■ **Task description**:
Only the number should be given: how many lines below contain "will".

■ **Excerpts from a dataset**:
*** Block opens ***
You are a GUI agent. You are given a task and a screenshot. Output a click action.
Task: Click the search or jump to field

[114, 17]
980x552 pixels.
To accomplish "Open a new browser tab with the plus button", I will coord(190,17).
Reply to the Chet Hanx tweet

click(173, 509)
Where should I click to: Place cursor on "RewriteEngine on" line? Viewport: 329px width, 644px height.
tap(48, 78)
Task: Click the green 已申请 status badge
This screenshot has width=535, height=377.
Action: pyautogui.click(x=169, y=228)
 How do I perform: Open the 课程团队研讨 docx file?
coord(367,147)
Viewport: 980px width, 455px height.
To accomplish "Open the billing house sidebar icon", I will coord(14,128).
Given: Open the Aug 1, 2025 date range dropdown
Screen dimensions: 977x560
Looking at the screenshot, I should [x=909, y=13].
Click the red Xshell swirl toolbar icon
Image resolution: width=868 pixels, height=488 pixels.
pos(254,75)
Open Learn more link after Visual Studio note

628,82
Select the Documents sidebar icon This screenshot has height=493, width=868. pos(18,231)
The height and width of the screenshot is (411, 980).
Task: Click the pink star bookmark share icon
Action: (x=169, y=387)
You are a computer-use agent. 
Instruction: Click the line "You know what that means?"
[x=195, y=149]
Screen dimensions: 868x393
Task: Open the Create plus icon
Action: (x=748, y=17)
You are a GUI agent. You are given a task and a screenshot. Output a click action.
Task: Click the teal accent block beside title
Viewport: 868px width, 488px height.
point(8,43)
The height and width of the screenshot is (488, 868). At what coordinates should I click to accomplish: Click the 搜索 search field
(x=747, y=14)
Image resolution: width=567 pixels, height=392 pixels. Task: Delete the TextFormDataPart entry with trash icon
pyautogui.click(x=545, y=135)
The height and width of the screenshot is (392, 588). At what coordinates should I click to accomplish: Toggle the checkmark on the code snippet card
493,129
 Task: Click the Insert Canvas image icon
*** Block closes ***
■ **Result of this exercise**:
2